## AIM OF THE EXERCISE:
Among the entries, find each line that includes the string "will" and list it.

Top of STORED DATA

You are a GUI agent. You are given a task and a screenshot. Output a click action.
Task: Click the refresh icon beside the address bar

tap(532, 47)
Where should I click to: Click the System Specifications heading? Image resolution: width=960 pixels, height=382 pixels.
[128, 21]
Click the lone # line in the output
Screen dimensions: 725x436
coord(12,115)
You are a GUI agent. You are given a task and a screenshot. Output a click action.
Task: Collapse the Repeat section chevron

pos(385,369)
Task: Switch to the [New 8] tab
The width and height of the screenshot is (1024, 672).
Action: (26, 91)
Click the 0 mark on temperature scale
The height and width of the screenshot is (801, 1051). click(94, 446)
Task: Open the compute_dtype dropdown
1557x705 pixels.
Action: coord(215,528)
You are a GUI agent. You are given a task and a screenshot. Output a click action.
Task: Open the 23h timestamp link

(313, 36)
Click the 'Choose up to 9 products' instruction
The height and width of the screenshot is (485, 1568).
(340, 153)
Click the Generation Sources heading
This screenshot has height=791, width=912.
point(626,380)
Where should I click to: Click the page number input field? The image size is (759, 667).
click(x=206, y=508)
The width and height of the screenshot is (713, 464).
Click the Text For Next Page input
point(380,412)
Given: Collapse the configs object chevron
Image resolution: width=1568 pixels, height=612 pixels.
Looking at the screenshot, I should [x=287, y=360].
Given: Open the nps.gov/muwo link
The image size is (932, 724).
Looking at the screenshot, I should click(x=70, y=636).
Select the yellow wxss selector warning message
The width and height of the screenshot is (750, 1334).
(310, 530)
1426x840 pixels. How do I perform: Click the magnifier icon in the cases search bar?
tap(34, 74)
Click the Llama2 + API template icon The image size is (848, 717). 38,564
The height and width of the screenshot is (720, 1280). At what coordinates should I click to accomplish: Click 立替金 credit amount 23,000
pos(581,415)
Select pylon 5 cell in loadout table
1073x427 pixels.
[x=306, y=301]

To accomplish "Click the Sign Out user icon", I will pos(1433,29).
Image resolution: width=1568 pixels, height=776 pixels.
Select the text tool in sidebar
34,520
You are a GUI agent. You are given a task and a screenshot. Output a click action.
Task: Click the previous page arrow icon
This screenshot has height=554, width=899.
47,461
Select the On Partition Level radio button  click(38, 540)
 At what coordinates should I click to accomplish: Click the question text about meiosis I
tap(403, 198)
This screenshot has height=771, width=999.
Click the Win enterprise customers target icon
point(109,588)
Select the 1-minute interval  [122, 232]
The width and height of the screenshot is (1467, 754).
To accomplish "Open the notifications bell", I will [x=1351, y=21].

Bottom of STORED DATA

## RESPONSE TO THE TASK:
To accomplish "Click the Sign Out user icon", I will pos(1433,29).
To accomplish "Open the notifications bell", I will [x=1351, y=21].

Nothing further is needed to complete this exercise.